Minimally invasive treatment of clavicular fractures with cannulated screw

Jun-zhan Sun, Guo-hai Zheng, Ke-yi Zhao, Jun-zhan Sun, Guo-hai Zheng, Ke-yi Zhao

Abstract

Objective: To evaluate minimally invasive treatment of clavicular fractures with cannulated screw.

Methods: Data of 65 patients who had undergone minimally invasive treatment with cannulated screws for clavicular fractures from April 2009 to October 2010 were retrospectively analyzed and compared with those of 65 patients with clavicular fractures who had been treated by the same surgeons with plates. In the study group, there were 41 males and 24 females, aged from 19-67 years (mean, 35.8 years). According to Craig's classification, there were 29 group 1 and 36 of group 2-II. Neer scores were used to evaluate shoulder function and radiographs to assess fracture union.

Results: The incision length was 4-5 cm in the cannulated screw group (CSG) and 10-11 cm in the reconstructive plate group (RPG). Radiographs showed bone union was achieved in both groups, the bone healing time being 13.2 ± 6.9 weeks in the CSG and 16.3 ± 8.7 weeks in the RPG. All patients were followed up for 6 to 20 months (average, 10.6 months). The average Neer score was 96.6 ± 3.4 in the CSG and 94.2 ± 5.8 in the RPG. In the CSG, screw loosening occurred in five, and fracture displacement in three. There was a significant difference in fracture healing time between two groups but not in Neer score.

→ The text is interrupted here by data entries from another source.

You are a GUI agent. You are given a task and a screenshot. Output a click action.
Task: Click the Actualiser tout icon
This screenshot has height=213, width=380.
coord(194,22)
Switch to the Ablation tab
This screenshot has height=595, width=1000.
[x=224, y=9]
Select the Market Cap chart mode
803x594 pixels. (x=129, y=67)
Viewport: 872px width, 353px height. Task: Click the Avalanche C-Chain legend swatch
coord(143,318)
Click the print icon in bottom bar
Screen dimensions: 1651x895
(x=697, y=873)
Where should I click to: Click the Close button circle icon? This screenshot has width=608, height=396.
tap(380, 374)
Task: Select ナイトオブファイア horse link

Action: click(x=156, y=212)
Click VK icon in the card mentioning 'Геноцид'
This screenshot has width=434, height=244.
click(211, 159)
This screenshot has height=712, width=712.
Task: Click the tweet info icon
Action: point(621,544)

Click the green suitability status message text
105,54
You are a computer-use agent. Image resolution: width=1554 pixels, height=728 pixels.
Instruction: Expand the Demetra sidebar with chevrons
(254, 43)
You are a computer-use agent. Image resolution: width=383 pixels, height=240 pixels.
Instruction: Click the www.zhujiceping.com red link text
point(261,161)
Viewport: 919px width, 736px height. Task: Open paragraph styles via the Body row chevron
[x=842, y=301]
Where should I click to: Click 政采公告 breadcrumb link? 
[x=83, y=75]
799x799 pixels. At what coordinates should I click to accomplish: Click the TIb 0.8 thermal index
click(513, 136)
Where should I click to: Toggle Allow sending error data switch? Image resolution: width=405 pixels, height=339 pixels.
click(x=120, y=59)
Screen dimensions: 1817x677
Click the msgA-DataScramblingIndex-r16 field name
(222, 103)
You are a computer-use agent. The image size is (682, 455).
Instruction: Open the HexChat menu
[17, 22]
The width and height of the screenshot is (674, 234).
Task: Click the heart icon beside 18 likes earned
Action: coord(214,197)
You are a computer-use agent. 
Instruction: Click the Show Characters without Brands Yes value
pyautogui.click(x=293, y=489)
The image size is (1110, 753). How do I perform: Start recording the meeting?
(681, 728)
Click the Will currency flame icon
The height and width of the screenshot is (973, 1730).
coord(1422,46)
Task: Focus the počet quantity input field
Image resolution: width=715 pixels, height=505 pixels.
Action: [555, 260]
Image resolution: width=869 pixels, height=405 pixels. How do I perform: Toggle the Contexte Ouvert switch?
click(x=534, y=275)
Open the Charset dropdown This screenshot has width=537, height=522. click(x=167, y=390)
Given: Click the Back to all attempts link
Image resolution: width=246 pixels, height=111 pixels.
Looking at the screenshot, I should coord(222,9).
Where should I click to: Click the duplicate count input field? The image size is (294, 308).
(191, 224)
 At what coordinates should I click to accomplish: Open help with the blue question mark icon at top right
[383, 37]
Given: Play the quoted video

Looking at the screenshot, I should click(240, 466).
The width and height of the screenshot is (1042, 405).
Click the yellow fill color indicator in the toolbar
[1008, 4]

Conclusion: Minimally invasive treatment of clavicular fractures with cannulated screws has the advantages of minimal invasion, short bone healing time, good clinical outcomes, and being relatively inexpensive.

Keywords: Bone; Bone screws; Clavicle; Fractures; Intramedullary.

© 2014 Chinese Orthopaedic Association and Wiley Publishing Asia Pty Ltd.

Figures

Figure 1
Figure 1
Craig 1 type fracture, the inner and outer diameters of the medullary cavity of the clavicle were measured with CT in a horizontal position; because the diameter of the proximal end was smaller, it was chosen to be the reference standard. Len, length. (a) Measurement of the inner and outer diameters of the medullary cavity of the proximal end of the fracture. Len, length. (b) Measurement of the inner and outer diameters of the medullary cavity of the distal end of the fracture. Len, length.
Figure 2
Figure 2
Craig 2‐II type fracture, the inner and outer diameters of the medullary cavity of the clavicle were measured with CT in a horizontal position; because the diameter of the proximal end was smaller, it was chosen to be the reference standard. Len, length. (a) Measurement of the inner and outer diameters of the medullary cavity of the proximal end of the fracture. Len, length. (b) Measurement of the inner and outer diameters of the medullary cavity of the distal end of the fracture. Len, length.
Figure 3
Figure 3
Schematic diagram of intramedullary fixation of a clavicular fracture with a cannulated screw. (a) The guiding device has been pushed into the medullary cavity of the distal fractured end, then the guide pin inserted and pushed out posterior to the acromion. (b) The fractured bone has been set, then the guide pin pushed back into medullary cavity of the proximal fractured end and the cannulated screw screwed in along the guide pin after tapping. (c) The clavicular fracture is fixed.
Figure 4
Figure 4
Man, 25 years old, left‐side clavicle Craig 2‐II fracture. (a) Preoperative orthophoric X‐ray film showed splintered fracture medial to coracoclavicular ligament (Craig 2–II). (b) The diameter of the medullary cavity of the proximal fractured end was measured preoperatively with CT in horizontal section. Len, length. (c) Postoperatively, an X‐ray film shows good alignment of the clavicle after reduction. (d) Postoperatively, CT in horizontal section showed satisfactory reduction and good position of the screw in the medullary cavity.